The Sydney Morning Herald reports that behind the foil-wrapped seasonal merriment and the squealing delight from Easter egg hunts is an industry with a dark side.
Cocoa farming is deeply implicated in forced and child labour. It is subject to climate-change impacts that threaten production. Farms impinge on protected forests. And the huge corporations that dominate the world chocolate market know this, have failed to eliminate it, and continue to rake in the profits.
“The cocoa supply chain is very, very broken,” says chocolate maker Deniz Karaca. “The more you find out about it, the more surreal it becomes. You can’t believe it’s happening. Is it really true that children get stolen from their home country, transported to another country, and made to work for free? Yes. And why? So we can enjoy chocolate, a luxury product; something you don’t need to eat at all. All the big companies know about it. Their answer is, ‘What are we going to do?

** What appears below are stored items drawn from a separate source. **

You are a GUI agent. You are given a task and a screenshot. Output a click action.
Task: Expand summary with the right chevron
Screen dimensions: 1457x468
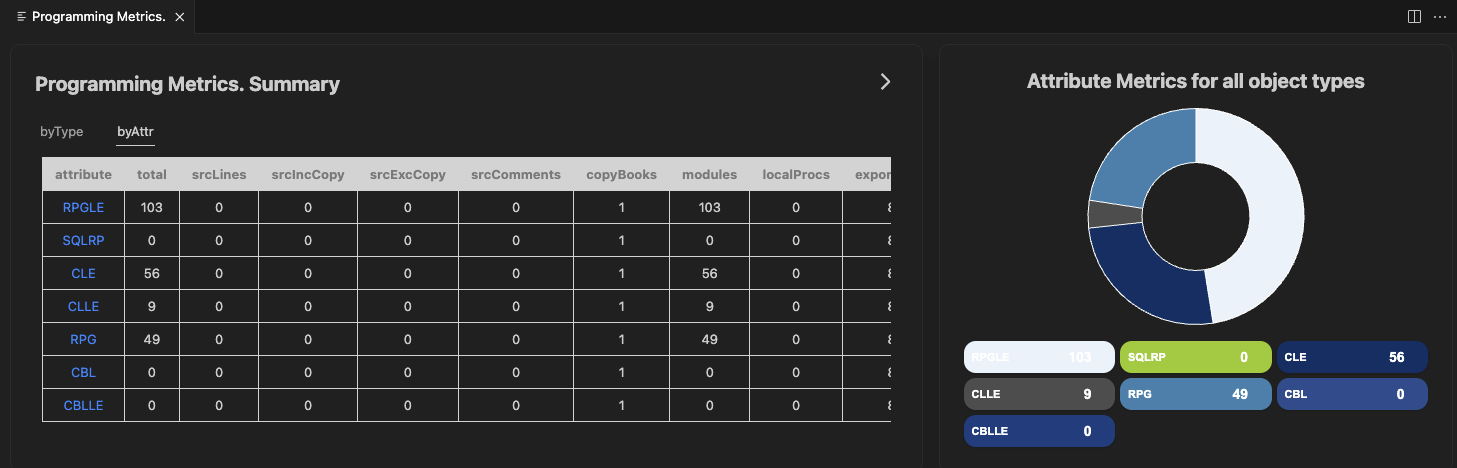(x=885, y=82)
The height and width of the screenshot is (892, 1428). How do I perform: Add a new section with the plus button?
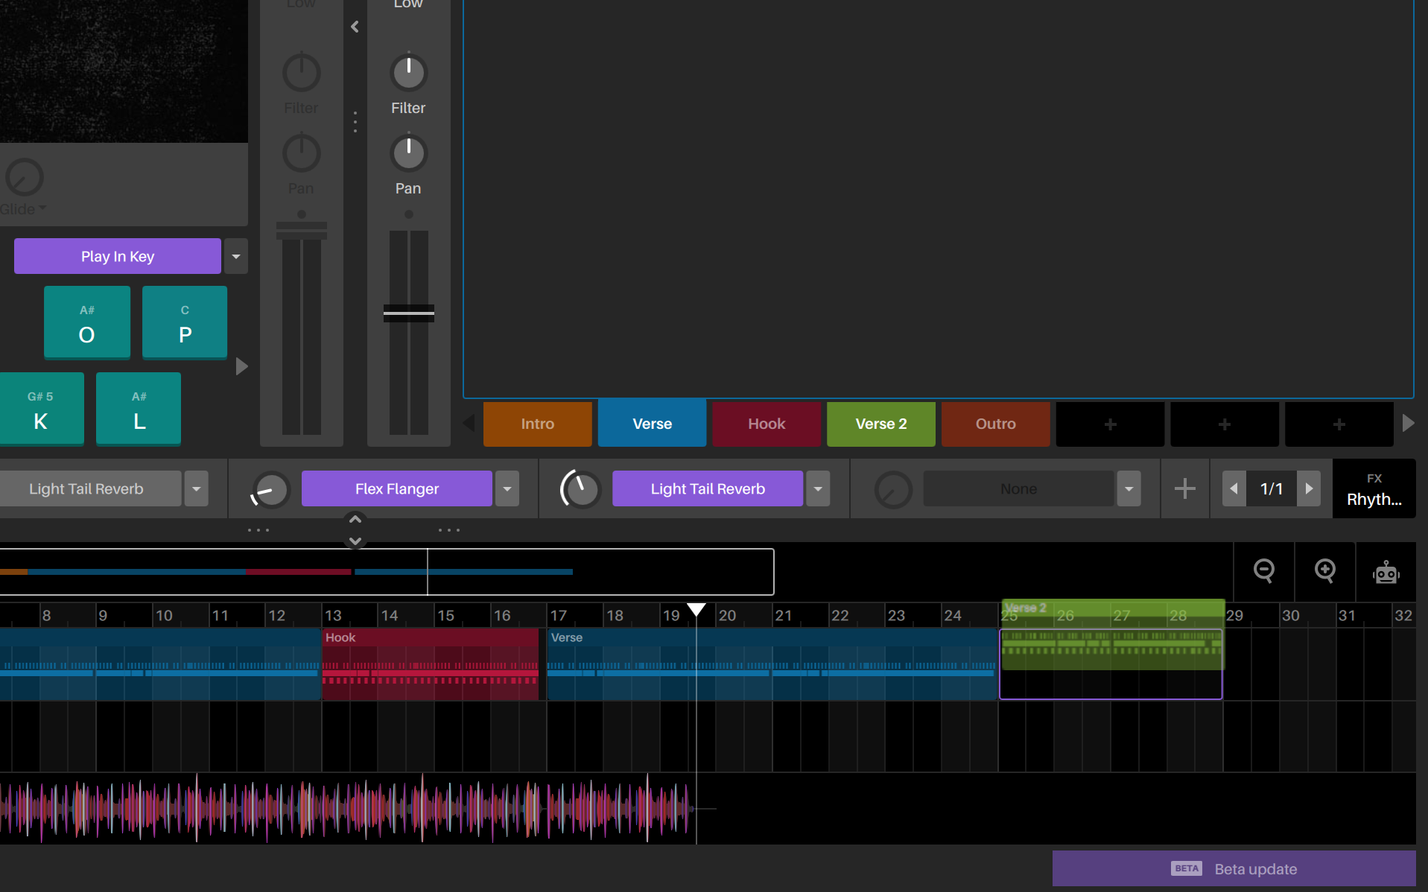point(1110,424)
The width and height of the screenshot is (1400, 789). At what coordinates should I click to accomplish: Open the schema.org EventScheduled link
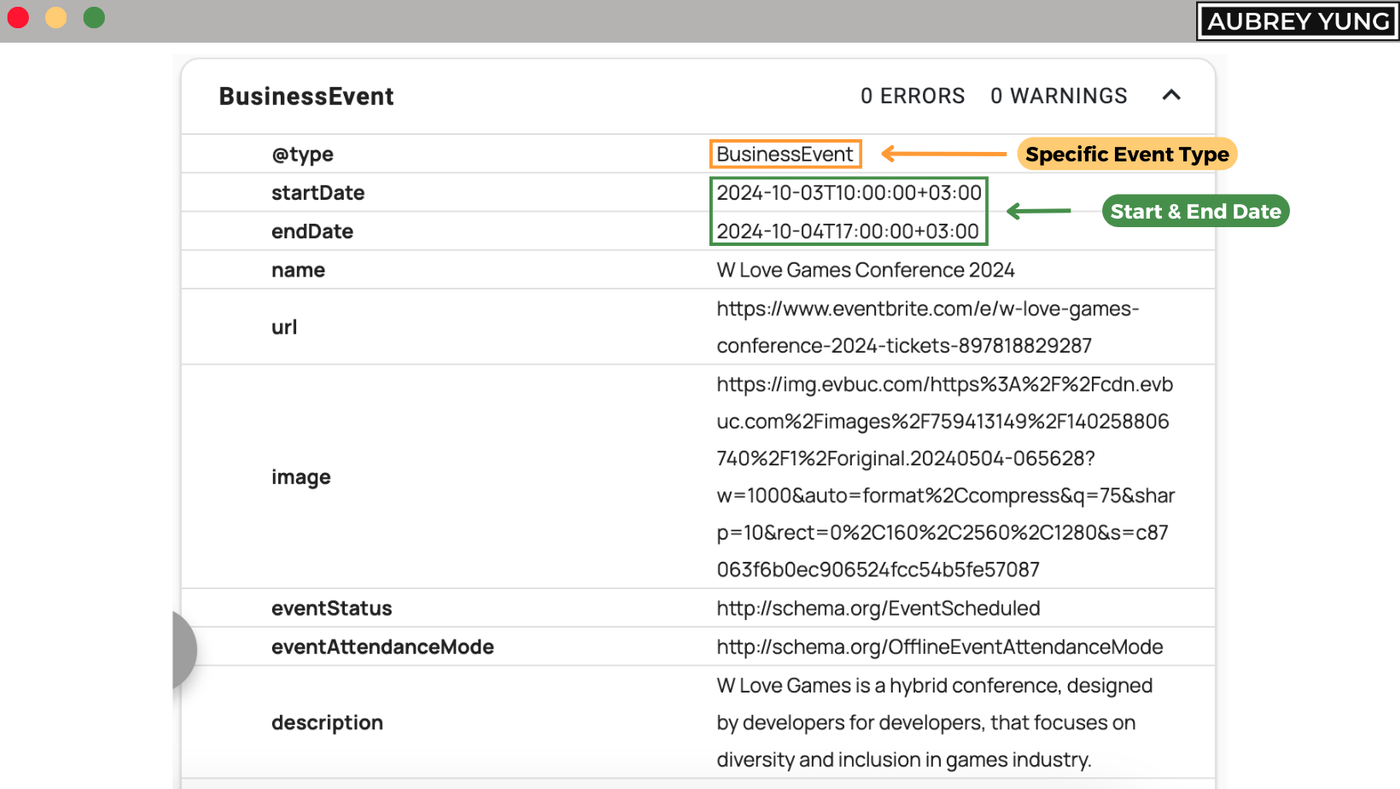point(877,608)
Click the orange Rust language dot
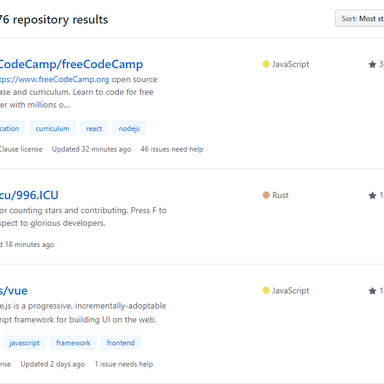The height and width of the screenshot is (384, 384). (x=266, y=195)
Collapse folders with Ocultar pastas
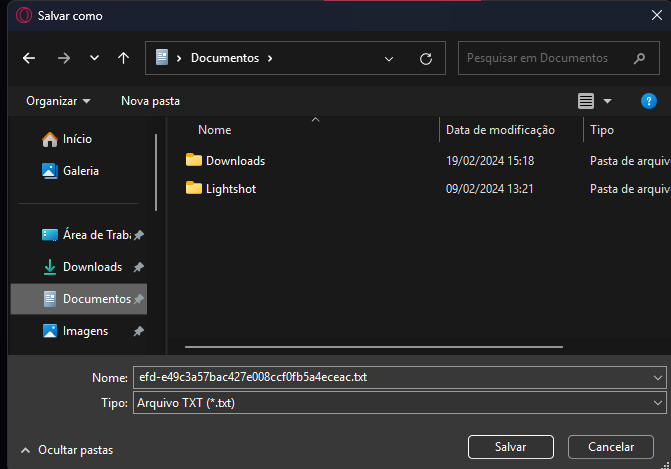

Stop buying cocoa?’
“Multibillion-dollar corporations are willing to close their eyes to all these issues. They set up something to tell their customers and put on their websites. It’s an alibi. They could pay people properly for their beans but that’s not as economical.”
Karaca felt bad about his chocolate, too. “I didn’t do the right thing,” he says. “It was too hard, too expensive, too much bother. I feel guilty for that. But I got to a point that if I wanted to keep making chocolate, I wanted to do the right thing. The idea that the people growing the beans were living in poverty so we can have a luxury product that they never even get to try, that just didn’t sit right. I had to do things differently.”

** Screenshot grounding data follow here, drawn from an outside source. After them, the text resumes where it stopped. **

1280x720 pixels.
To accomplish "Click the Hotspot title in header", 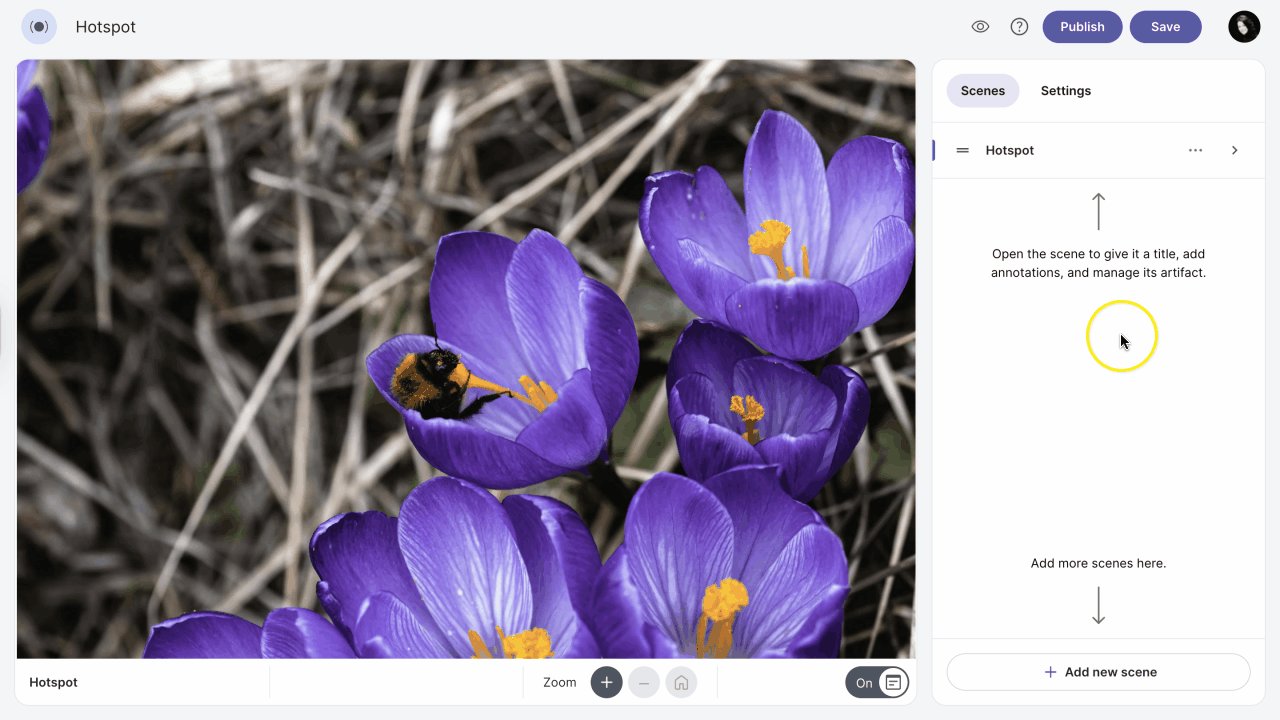I will pyautogui.click(x=106, y=27).
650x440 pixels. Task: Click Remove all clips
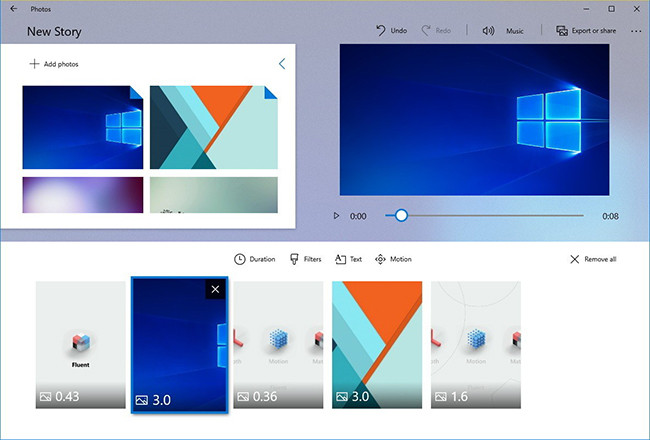coord(592,259)
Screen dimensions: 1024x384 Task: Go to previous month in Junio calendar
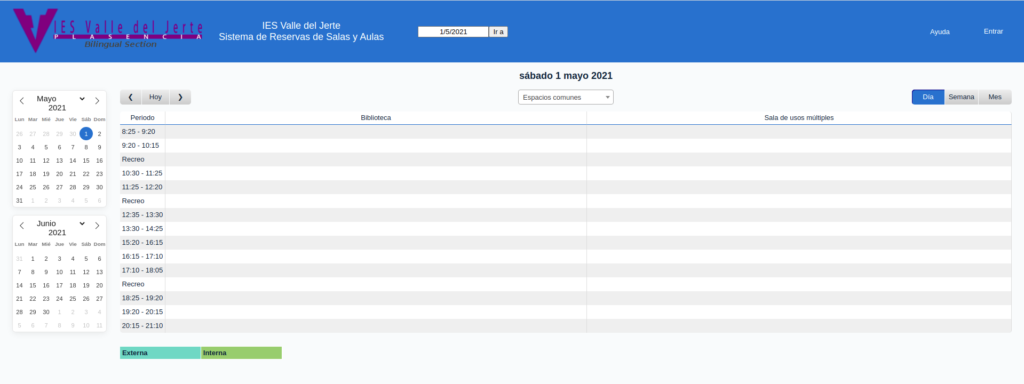(x=22, y=225)
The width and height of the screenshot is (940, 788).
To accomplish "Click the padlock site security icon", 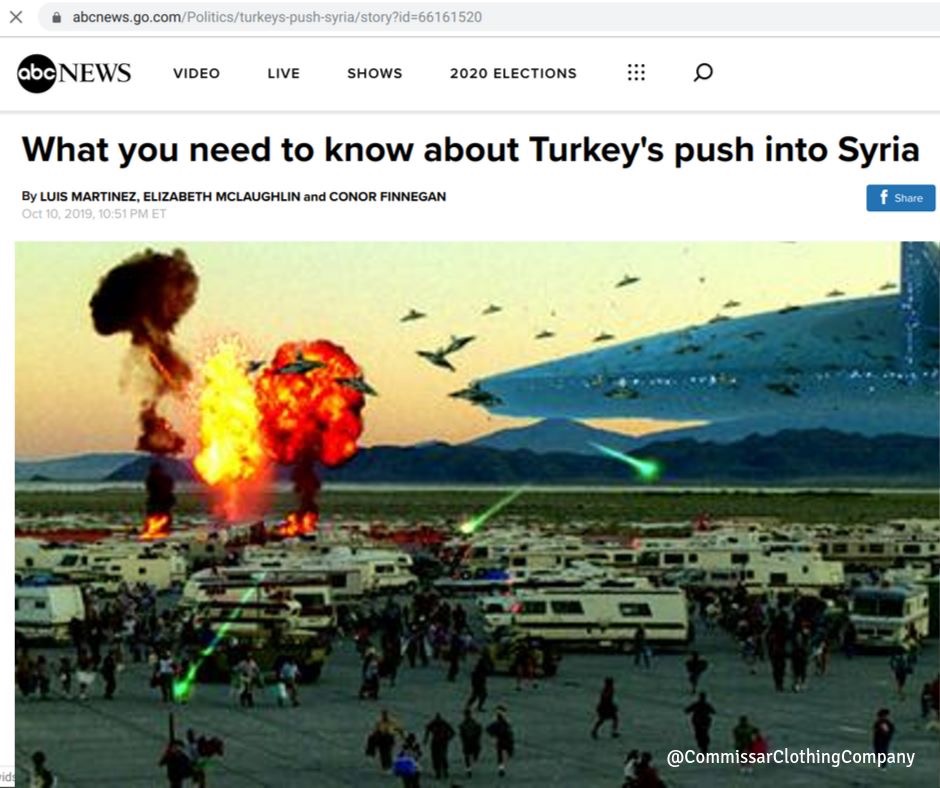I will point(56,17).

The only way to be sure – or surer – that cocoa farmers are paid well is to source beans directly or through trusted dealers. The Australian commodity price for cocoa beans has fluctuated between $3.09 and $3.50 per kilogram over the past year. “The cheapest we buy cocoa beans at is $9 a kilo,” says Karaca. “I can go tomorrow and buy $6 a kilo finished chocolate from Callebaut. I would say it about anything – chicken, chocolate or shoes – if it seems too cheap, it is too cheap. There’s something wrong somewhere along the way.”
Three-quarters of the world’s cocoa beans come from the West African countries of Ivory Coast and Ghana. Ivory Coast farms about 40 per cent of the world’s supply on about one million farms, most of them tiny family operations of one to three hectares. Ghana supplies a further 35 per cent from an estimated 800,000 farms, again most of them smallholdings.
The price of cocoa beans is tied to the futures markets in London and New York, and farmers are usually at the mercy of middlemen, who are squeezed in turn by those further up the supply chain: the huge manufacturers such as Barry Callebaut, Cargill, Olam, Kraft, Nestlé and Mars.
The industry is growing at 5 per cent a year and is expected to be worth more than $US180 billion by 2025.
Meanwhile, the average African cocoa farmer earns less than $US1.20 a day, not quite half the amount considered a living income. Many live without electricity or running water, without phone or internet, disconnected from the markets that impinge on them.